We Are Knox...
Norman Golar '02
Alumni Achievement Award Winner
English Department Chair, Stillman College
Major: Creative Writing
As a sophomore at Knox College, Norman Golar was chosen for the selective
Ronald E. McNair Program, which encourages first-generation college
students and members of underrepresented groups to pursue careers in higher education. Ten years later, Golar, who graduated from Knox in 2002 with a degree in creative writing, accepted a position as assistant professor of English and chair of the English department at Stillman College in Tuscaloosa, Alabama. "The McNair experience allowed me to know rather than feel that I belonged in higher education, in academia," says Golar.

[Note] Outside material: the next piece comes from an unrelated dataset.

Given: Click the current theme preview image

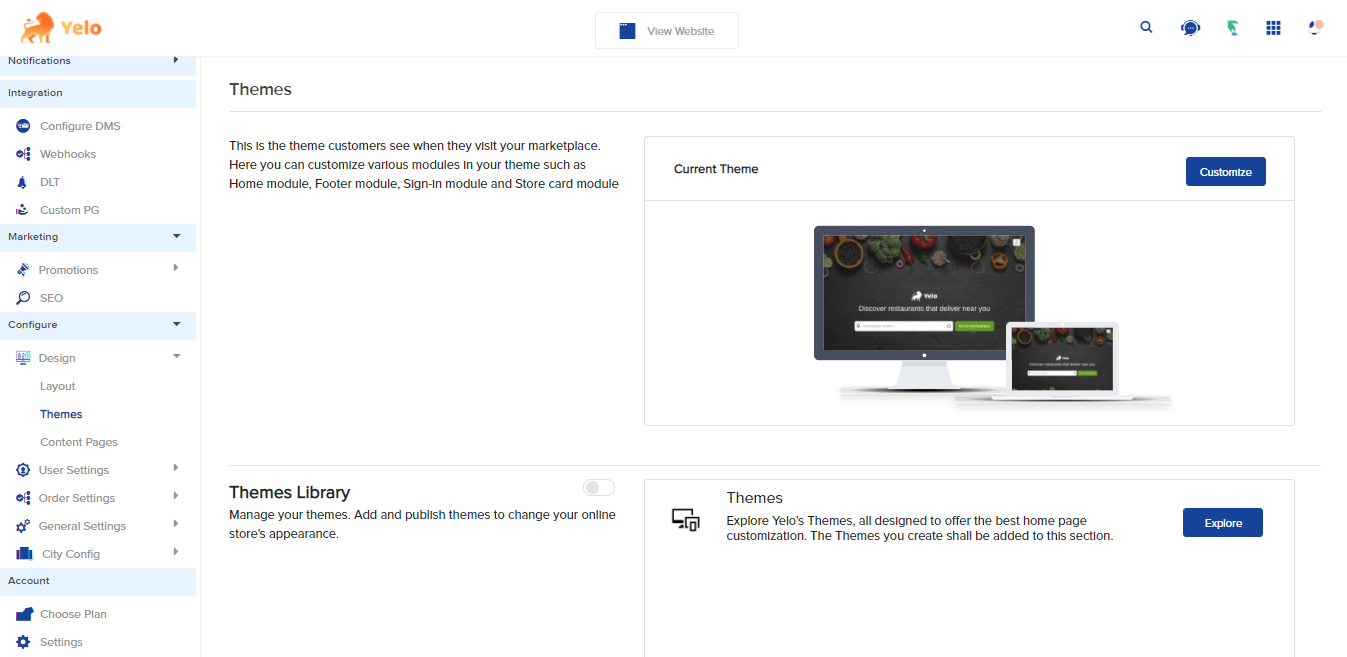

Before accepting the position at Stillman, Golar pursued his MFA in creative writing and his Ph.D. in composition, rhetoric, and English studies from the University of Alabama. His poetry has been published in numerous poetry journals, including Touchstone, Temenos, and Poetry Southeast, and he was chosen as a Southern Regional Education Board Doctoral Scholar, a national program that provides support and encouragement for minorities pursuing Ph.D.s and seeking faculty positions.
In February 2012, Golar was recognized by the College with an Alumni Achievement Award for his achievements in higher education and writing.
Describe your Knox experience.
Although the Knox community seemed small, the College's "Freedom to Flourish" campaign proved to be a motto that I and other Knox students learned to demonstrate. Because we were "free" to express ourselves (decorating our Commencement caps and streaking in the Knox Bowl), our creativity sprawled into other facets of our college experiences. For instance, some of us understood "diversity" to mean, "look beneath the skin tone, the regional origins, the cultural origins in order to bond and grow within each other's shadow." Organizations like Allied Blacks for Liberty and Equality (A.B.L.E.), Harambee, Lo Nuestro, and Real African Men Standing Up (R.A.M.S.U.) bridged what once were culture-shocks but later commonalities.
Knox College was more than my trips to Old Main to talk with Professor Beth Ann Fennelly (who now teaches at Ole Miss), Audrey Petty '90 (another former Knox faculty who guided my first McNair summer research), Robin Metz (director of the creative writing program), Monica Berlin '95 (the first professor who whipped me into "writer-ly" shape) and Xavier Romano (former Dean of Students who still serves as my unofficial mentor and advisor). Knox College was the International Fair; residing in Tompkins and Raub Halls; it was the mecca of enriched conversations with Pinky (Gibbons) and Henry (Wooten), representatives from dining services; it was a world where (former) President Roger Taylor '63 and First Lady Anne Taylor '63 rolled up their sleeves to wash dishes in the cafeteria. Overall, my experience was the rainbow God every so often watermarked across those sunlit memories I continue to smile about.
How has that experience affected your life?
Among the many Knox attributes I have learned and practiced while a Knox student, I have to say I most value the meaning of close-knit relationships. Some of my friends from my graduating class may recall my personal interest, as a freshman, to meet every other freshmen admitted to the college. The beauty of the campus ignited my vibrant personality and my desire to form bonds and friendships with individuals from communities, regions, and countries different from my own.
Today, I find myself at Stillman College -- a mirror image of the memories I formed while at Knox; the difference: I am a faculty member having to mentor, advise, and teach students who remind me of myself -- those mini-me's who receive the blessings and who take on the responsibilities that come with being first generation college students. More important, I have the same desire now as a faculty member that I had as an undergraduate: I strive to build strong working relations with not only my colleagues and administrators, but also students and staff members. Knox introduced me to such warm connections and welcoming gestures that I try to emulate day-to-day.
What do you believe is your most notable achievement?
This is a tough one to answer. I guess I would have to say that my most notable achievement has to be the moment my wife and I gave our lives to Christ as newlyweds. I know that my having to awaken has everything to do with my Lord and Savior, Jesus. Of course, any person could say that my most notable achievement has to be when I accepted the chair's position of the Department of English at Stillman College. However, I know even that position was provided to me through Him.
What words of advice would you offer to current Knox students?
Dear Knox students, allow your experiences to be just that, your experiences. Many of us can sit and converse with you about how things were when we were at Knox or how we accomplished x, y, and z while certain administrative staff and/or faculty supported us, but those stories are what inspired us to carry out our dreams, to pursue the unthinkable, or to relish those unforgettable moments that currently remind us how to aid others. So, definitely allow your experiences to be your experiences: whenever we have time to talk, we could laugh just as hard as you may laugh due to our unique stories we tell to one another.